Document excerpt:
Begin
We embrace life and all its goodness, whether planned or not. Nothing abstract about that.
posted January 30, 2009 at 12:29 pm
“We embrace life and all its goodness, whether planned or not. Nothing abstract about that.”
Of course, the Vatican doesn’t get to dictate U.S. health policy, despite its best intentions.
From a policy perspective, Waldman’s question is sound. The Catholic/Evangelical alliance creates a bizarre world of wanting to ban not just abortion but also family planning policy. They don’t want unplanned pregnancies ended, but they are also unwilling to back public policy that could prevent unplanned pregnancies. They might was well just be handing out quarters to hold between a woman’s legs and a Bible.
There was a time that this coalition made access to contraceptives illegal in many states. In the post-Griswold world, would they attempt it again if given the ability?
posted January 30, 2009 at 1:34 pm
“condoms kidnap the potential lives represented by the sperm”
Mr. Waldman, is this really what the Catholic Church teaches about contraception? It doesn’t sound quite right — perhaps you don’t fully understand the teaching, or slightly misquoted the Catechism or Humanae Vitae.
posted January 30, 2009 at 2:42 pm
Michael,
I agree, that the question is a sound policy inquiry in a secular, areligious paradigm. How can Catholics be called upon to support that which we hold to be immoral?
Contraceptives are hostile to the transmission of new life. After all, that’s why they are made. Now, if the contraceptie fails, follow the logic. Why not be allowed to prevent the delivery of new life? Enter abortion.
Pope Paul VI warned in Humanae Vitae that widespread abortion would follow widespread use of contraceptives. Forty years later, with over 50 million abortions in the US alone, we see how prophetic he was.
End
What to do:
1. List every posting time given in the comment thread on contraception, with its date.
2. Reproduce word for word the part of the comment thread on contraception between "There was a" and "given the ability?", inclusive.

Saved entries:
Begin
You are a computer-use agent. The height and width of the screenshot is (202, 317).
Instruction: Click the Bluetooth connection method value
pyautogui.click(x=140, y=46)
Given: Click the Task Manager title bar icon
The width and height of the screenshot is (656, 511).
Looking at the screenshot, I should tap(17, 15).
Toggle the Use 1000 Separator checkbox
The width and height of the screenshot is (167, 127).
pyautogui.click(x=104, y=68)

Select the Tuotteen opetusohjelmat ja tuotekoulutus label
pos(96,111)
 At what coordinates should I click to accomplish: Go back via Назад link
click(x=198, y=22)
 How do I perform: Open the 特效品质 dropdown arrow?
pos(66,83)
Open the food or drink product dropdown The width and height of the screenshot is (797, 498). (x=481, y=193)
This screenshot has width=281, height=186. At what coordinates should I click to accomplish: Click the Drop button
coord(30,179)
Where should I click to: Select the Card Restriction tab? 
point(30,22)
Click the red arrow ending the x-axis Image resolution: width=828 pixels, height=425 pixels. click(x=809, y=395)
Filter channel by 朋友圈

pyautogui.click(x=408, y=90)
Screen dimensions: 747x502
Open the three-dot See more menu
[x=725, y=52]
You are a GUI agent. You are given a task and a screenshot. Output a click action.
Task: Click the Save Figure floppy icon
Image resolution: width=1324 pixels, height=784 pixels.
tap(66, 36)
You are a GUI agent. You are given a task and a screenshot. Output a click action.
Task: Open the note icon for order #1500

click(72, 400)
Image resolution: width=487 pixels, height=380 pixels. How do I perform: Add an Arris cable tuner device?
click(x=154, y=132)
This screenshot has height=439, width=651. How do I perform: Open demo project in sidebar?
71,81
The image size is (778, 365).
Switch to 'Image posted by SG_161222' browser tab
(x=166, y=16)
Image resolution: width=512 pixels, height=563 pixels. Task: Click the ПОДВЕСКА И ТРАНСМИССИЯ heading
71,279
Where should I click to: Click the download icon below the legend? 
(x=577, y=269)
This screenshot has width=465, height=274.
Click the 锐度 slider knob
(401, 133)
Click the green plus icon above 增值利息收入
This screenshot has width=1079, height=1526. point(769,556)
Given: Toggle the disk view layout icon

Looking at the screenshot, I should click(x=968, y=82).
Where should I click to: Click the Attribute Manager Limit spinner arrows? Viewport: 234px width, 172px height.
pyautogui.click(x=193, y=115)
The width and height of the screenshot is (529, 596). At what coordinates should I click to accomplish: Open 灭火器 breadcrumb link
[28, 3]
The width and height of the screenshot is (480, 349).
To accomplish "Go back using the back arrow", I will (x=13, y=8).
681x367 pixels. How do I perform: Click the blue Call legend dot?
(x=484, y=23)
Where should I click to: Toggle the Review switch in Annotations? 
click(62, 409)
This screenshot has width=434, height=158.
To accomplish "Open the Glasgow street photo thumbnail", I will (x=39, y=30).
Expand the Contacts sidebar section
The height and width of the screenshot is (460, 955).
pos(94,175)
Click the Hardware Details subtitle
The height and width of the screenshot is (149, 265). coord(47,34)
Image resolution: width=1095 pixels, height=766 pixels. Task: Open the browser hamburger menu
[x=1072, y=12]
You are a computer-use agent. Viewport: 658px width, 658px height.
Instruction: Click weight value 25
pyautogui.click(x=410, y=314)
End
List of solutions:
1.
January 30, 2009 at 12:29 pm
January 30, 2009 at 1:34 pm
January 30, 2009 at 2:42 pm

2.
There was a time that this coalition made access to contraceptives illegal in many states. In the post-Griswold world, would they attempt it again if given the ability?